Start of Extracted material

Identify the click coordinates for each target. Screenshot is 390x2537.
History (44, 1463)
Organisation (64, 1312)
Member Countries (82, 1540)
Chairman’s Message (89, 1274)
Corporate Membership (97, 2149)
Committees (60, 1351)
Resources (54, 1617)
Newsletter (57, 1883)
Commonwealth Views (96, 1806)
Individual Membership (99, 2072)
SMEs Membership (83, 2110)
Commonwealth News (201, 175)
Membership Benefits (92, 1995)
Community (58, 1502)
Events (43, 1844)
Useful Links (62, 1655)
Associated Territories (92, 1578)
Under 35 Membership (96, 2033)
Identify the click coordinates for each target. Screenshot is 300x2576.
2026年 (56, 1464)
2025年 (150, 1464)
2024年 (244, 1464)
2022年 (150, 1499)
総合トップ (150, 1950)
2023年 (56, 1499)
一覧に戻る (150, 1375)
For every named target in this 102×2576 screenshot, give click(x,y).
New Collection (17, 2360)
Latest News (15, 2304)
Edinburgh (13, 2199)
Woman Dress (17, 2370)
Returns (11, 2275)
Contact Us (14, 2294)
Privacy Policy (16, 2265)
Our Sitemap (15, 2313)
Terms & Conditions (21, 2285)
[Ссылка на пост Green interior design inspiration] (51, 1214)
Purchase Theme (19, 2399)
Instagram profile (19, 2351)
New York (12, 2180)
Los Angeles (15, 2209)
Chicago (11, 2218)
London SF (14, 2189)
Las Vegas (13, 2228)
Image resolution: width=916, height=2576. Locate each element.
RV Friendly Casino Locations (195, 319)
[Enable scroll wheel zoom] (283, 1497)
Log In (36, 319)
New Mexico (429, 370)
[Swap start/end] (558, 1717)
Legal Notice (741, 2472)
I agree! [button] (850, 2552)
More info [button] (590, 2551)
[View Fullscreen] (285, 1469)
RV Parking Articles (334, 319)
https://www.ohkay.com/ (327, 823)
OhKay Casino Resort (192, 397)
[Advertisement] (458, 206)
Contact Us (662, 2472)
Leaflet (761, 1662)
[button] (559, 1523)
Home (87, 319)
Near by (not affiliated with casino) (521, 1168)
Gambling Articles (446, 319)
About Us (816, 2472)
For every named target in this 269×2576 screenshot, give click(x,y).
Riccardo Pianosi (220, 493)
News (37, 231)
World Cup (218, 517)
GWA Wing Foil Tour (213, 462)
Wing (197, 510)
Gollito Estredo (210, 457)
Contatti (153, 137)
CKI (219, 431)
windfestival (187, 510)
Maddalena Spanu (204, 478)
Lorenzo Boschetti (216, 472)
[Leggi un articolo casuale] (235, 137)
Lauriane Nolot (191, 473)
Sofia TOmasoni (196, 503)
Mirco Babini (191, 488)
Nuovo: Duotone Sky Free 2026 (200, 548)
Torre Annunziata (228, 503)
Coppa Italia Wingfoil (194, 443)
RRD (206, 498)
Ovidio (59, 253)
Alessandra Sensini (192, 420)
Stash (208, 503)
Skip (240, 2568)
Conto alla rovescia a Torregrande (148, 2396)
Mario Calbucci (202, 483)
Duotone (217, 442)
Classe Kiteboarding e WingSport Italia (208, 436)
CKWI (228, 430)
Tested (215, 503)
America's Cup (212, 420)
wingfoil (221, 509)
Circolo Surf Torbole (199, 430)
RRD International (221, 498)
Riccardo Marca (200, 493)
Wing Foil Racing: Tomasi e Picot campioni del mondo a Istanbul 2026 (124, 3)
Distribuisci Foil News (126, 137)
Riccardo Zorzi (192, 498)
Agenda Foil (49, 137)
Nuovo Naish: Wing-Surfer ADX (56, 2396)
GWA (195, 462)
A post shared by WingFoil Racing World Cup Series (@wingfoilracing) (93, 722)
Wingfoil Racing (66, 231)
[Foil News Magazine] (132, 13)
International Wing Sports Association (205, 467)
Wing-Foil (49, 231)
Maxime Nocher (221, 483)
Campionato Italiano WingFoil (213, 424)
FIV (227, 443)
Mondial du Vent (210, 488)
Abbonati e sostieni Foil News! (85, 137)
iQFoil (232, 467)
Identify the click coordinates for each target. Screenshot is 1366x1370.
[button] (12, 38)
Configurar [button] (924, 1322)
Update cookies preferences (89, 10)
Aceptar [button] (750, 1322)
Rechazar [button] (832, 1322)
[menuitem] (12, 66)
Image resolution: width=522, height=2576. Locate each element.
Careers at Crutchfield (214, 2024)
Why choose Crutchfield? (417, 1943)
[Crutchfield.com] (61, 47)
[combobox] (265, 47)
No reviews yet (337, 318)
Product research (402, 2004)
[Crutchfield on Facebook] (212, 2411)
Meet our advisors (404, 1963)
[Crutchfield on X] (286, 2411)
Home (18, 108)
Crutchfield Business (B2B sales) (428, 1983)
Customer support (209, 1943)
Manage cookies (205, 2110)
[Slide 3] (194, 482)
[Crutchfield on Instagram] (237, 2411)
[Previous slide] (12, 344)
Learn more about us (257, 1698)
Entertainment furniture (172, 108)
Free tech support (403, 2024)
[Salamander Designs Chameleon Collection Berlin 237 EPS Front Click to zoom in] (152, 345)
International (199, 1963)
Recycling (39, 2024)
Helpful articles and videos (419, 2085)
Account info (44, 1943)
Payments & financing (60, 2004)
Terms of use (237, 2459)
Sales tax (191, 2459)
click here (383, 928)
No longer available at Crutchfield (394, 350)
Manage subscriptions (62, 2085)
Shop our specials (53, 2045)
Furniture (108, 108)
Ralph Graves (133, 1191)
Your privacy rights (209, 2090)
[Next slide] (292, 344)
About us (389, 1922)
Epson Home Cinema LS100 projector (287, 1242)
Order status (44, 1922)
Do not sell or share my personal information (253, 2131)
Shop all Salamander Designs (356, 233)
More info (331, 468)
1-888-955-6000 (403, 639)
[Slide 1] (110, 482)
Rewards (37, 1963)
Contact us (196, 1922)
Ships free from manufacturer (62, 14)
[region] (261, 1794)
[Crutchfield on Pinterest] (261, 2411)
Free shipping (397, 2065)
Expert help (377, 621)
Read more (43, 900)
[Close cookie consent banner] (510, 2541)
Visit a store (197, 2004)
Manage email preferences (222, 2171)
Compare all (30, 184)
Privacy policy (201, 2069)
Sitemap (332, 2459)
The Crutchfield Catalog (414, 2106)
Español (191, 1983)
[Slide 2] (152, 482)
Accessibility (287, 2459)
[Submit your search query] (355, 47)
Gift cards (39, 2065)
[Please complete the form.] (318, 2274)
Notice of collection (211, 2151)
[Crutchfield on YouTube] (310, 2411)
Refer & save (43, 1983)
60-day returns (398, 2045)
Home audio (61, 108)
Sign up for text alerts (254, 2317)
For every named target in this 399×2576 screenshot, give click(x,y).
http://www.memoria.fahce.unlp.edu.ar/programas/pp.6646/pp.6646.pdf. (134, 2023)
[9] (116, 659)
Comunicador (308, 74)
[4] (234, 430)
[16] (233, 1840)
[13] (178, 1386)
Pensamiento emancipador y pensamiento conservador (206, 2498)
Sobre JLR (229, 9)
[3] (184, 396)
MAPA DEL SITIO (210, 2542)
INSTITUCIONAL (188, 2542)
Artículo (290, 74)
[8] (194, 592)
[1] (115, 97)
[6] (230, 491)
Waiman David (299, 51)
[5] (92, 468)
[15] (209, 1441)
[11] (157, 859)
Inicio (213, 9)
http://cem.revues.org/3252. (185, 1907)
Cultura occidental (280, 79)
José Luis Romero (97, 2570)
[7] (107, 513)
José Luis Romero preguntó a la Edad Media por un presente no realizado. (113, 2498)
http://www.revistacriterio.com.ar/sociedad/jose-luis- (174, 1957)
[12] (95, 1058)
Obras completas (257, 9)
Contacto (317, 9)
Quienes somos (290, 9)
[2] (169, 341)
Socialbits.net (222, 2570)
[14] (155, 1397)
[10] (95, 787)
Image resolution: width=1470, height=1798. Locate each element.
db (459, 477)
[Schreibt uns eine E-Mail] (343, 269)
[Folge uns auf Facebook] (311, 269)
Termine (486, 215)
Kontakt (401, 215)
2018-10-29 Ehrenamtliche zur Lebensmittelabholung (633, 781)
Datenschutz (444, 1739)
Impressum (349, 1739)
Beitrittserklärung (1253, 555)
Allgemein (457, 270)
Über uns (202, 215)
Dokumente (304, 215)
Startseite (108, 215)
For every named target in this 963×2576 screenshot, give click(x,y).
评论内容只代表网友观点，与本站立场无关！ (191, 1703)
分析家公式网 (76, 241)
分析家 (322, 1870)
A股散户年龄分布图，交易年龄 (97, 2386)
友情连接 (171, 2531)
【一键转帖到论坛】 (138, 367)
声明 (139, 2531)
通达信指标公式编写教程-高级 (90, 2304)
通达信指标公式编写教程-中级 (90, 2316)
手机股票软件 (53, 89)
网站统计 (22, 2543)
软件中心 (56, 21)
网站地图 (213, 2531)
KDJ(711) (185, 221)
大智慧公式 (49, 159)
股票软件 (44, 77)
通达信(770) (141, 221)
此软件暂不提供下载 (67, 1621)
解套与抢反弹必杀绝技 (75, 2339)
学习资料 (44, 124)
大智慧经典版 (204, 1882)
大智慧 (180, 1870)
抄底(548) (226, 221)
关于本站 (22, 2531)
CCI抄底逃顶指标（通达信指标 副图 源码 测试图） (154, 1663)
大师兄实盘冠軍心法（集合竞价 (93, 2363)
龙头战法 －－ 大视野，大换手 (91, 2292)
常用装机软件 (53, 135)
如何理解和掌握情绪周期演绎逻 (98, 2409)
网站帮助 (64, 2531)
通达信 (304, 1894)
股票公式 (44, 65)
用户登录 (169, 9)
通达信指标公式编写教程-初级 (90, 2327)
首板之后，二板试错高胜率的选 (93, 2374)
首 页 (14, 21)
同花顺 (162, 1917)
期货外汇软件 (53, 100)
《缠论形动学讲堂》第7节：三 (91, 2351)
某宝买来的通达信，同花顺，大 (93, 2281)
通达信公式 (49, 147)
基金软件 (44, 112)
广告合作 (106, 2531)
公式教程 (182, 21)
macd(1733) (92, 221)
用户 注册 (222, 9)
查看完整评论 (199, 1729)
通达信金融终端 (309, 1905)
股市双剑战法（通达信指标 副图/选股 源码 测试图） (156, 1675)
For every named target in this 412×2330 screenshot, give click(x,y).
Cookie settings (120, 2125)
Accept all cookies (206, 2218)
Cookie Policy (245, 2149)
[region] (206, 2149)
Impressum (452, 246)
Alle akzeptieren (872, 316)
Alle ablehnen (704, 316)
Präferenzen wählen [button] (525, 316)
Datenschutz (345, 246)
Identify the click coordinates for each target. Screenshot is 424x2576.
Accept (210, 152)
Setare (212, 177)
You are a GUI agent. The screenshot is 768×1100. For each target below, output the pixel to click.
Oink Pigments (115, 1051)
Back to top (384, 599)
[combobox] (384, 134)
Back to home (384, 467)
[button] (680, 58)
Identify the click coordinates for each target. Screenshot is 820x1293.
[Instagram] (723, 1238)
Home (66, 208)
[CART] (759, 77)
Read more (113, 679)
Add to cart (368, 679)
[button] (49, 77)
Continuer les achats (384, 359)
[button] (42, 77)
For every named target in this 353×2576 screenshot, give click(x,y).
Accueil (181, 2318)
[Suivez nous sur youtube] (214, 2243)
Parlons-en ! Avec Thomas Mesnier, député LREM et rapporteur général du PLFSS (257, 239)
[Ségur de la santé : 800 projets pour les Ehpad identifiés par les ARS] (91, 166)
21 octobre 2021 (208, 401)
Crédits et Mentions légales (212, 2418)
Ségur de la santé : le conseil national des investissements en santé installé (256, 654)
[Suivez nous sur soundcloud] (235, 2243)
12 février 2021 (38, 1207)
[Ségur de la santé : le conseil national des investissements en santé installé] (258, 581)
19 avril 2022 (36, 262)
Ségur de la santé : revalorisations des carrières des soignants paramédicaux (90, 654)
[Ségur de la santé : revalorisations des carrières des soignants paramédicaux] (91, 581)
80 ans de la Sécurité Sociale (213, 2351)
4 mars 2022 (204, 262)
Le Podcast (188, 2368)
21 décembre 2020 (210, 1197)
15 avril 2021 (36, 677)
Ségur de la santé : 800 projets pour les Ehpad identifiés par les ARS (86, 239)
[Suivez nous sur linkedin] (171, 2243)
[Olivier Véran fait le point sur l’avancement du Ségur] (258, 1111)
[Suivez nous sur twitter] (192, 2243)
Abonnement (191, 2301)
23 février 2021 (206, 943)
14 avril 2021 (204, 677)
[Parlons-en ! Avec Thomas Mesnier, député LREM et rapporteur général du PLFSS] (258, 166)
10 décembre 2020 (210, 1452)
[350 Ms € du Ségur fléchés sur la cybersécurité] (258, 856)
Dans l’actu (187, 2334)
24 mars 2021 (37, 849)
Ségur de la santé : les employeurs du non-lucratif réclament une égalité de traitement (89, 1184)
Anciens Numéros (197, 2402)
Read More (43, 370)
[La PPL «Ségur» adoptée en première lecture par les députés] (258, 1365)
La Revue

End of Extracted material

Beginning at the line with "Impressum (452, 246)" and stopping after the line with "Home (66, 208)", please write out every line of the data above exactly and nothing else.

| Written response |
Impressum (452, 246)
Alle akzeptieren (872, 316)
Alle ablehnen (704, 316)
Präferenzen wählen [button] (525, 316)
Datenschutz (345, 246)
Identify the click coordinates for each target. Screenshot is 424x2576.
Accept (210, 152)
Setare (212, 177)
You are a GUI agent. The screenshot is 768×1100. For each target below, output the pixel to click.
Oink Pigments (115, 1051)
Back to top (384, 599)
[combobox] (384, 134)
Back to home (384, 467)
[button] (680, 58)
Identify the click coordinates for each target. Screenshot is 820x1293.
[Instagram] (723, 1238)
Home (66, 208)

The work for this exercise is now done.